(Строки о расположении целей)
——

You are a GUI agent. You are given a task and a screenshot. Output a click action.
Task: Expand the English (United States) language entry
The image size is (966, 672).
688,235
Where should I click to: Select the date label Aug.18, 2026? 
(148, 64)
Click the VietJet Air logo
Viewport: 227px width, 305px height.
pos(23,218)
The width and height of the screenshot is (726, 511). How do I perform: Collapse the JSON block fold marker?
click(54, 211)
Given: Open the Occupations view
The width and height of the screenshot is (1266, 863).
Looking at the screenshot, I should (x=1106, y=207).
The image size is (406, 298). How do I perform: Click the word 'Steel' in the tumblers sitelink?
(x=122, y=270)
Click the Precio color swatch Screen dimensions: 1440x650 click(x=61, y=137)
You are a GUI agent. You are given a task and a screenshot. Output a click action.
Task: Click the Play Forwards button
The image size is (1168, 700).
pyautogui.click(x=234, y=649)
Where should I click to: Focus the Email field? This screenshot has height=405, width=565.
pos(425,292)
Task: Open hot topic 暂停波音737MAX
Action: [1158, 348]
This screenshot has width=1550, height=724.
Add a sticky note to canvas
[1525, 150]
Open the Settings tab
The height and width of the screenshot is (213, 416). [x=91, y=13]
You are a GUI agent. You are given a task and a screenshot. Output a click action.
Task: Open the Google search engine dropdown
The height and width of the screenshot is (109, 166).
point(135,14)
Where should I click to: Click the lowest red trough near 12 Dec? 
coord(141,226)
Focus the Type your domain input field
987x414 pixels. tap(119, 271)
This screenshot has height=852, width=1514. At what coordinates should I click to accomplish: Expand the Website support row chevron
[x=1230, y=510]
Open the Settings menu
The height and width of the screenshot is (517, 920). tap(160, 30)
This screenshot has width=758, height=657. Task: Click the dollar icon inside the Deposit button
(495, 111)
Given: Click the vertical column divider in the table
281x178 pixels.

——

Пожалуйста, перепишите все строки приведённого выше списка без единого изменения.

| Решение задания |
You are a GUI agent. You are given a task and a screenshot. Output a click action.
Task: Expand the English (United States) language entry
The image size is (966, 672).
688,235
Where should I click to: Select the date label Aug.18, 2026? 
(148, 64)
Click the VietJet Air logo
Viewport: 227px width, 305px height.
pos(23,218)
The width and height of the screenshot is (726, 511). How do I perform: Collapse the JSON block fold marker?
click(54, 211)
Given: Open the Occupations view
The width and height of the screenshot is (1266, 863).
Looking at the screenshot, I should (x=1106, y=207).
The image size is (406, 298). How do I perform: Click the word 'Steel' in the tumblers sitelink?
(x=122, y=270)
Click the Precio color swatch Screen dimensions: 1440x650 click(x=61, y=137)
You are a GUI agent. You are given a task and a screenshot. Output a click action.
Task: Click the Play Forwards button
The image size is (1168, 700).
pyautogui.click(x=234, y=649)
Where should I click to: Focus the Email field? This screenshot has height=405, width=565.
pos(425,292)
Task: Open hot topic 暂停波音737MAX
Action: [1158, 348]
This screenshot has width=1550, height=724.
Add a sticky note to canvas
[1525, 150]
Open the Settings tab
The height and width of the screenshot is (213, 416). [x=91, y=13]
You are a GUI agent. You are given a task and a screenshot. Output a click action.
Task: Open the Google search engine dropdown
The height and width of the screenshot is (109, 166).
point(135,14)
Where should I click to: Click the lowest red trough near 12 Dec? 
coord(141,226)
Focus the Type your domain input field
987x414 pixels. tap(119, 271)
This screenshot has height=852, width=1514. At what coordinates should I click to accomplish: Expand the Website support row chevron
[x=1230, y=510]
Open the Settings menu
The height and width of the screenshot is (517, 920). tap(160, 30)
This screenshot has width=758, height=657. Task: Click the dollar icon inside the Deposit button
(495, 111)
Given: Click the vertical column divider in the table
281x178 pixels.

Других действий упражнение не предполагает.